At the chief’s leisure, someone would be detailed to come and ask his business, that someone always a lowly man of the tribe. Bony would explain the reason for his visit, still squatting on his heels. The man would go back and explain the reason for this visit. The man would then return, again at the chief’s leisure, and invite Bony to enter. He would then take Bony to where the chief squatted at his little fire, and the man would introduce Bony to the chief, who would then dismiss the man, and ask Bony to sit with him. Bony would then squat on the back of his heels on the opposite side to the chief, and wait for the chief to start talking.

Sometimes he would roll another smoke, and as part of good etiquette, would offer the chief some of his tobacco, before lighting his own cigarette, remembering never to use a stick from the chief’s fire to light that cigarette, as this little fire was the sole province of the chief alone.

Other elders might approach, but only on the invitation of the chief, and only elders were the ones to approach.

The only leeway seemed to involve the medicine man, the Shaman, who seemed to be of almost the same rank as the head man, but even here, there seemed to be some reticence to approach without an invitation.

The chief (who was the most senior of the elders) was always the one who directed the conversation.

Others joined in by invitation only and only at the request of the chief.

The process of leaving was also along the same lines. You only left when the chief had finished with you.

There were a couple of times that Bony bypassed the procedure, but that was only because he wanted to look like he was the one who was holding the whip hand. Each time this etiquette was not strictly adhered to, Upfield was careful to explain why Bony was doing it this way.

If you ask me, all this sounds pretty civilised to me. You don’t just walk into a building, walk straight into the managing director’s office, sit down, light up and smoke and start talking to him about why you’ve come. It seems that they had all these procedures down pat eons before we decided that it was only a matter of common courtesy.

Little things as seemingly simple as this were things that Upfield detailed quite carefully, and here you must realise that he started doing this right from his very early novels dating back to the late 1920’s and early 30’s.

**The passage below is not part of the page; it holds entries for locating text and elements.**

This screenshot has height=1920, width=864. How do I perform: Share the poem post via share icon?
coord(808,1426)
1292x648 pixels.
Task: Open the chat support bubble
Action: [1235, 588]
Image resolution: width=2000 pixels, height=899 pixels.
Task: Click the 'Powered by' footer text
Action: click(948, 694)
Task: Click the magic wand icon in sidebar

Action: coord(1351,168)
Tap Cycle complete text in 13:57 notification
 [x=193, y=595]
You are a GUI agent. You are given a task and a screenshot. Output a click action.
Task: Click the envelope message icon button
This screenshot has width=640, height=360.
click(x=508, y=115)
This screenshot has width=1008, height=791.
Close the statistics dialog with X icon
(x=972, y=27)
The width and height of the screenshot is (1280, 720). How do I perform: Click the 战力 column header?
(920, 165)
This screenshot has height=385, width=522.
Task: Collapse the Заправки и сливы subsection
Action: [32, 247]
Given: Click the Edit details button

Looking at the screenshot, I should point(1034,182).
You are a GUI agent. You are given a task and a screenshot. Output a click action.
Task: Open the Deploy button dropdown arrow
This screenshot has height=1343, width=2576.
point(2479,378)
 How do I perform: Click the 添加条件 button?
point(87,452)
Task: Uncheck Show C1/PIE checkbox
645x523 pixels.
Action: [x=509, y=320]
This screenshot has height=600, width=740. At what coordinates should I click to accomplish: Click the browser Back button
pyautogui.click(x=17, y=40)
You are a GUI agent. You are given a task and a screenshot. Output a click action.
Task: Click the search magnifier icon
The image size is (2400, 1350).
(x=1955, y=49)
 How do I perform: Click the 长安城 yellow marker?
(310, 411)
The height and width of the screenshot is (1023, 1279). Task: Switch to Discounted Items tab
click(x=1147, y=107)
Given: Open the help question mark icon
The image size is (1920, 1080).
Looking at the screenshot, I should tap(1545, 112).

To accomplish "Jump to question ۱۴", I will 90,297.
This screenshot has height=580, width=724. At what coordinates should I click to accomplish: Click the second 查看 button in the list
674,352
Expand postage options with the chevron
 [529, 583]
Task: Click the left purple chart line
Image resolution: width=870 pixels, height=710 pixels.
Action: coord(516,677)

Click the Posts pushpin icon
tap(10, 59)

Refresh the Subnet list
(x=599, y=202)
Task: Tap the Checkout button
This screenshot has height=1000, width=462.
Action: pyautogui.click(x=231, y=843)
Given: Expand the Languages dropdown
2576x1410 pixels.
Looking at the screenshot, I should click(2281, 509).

So, contrary to the perception that these people were basically savages, it would seem that they were in fact quite a civilised and moral people, something we never even considered.

Also what needs to be considered here is that Upfield, a white man, was someone who not only found all this out, and found it out without any outside help, but that he then wrote it into, as part of his novels at that time, when thinking like this was not even something people even considered.

It would seem from this, that far contrary to the opinion that Upfield reinforced old stereotypes about the aborigines, he was, in fact, years, and even many many decades ahead of his time, as even now, some of these things are not even considered, and in fact, have almost disappeared completely.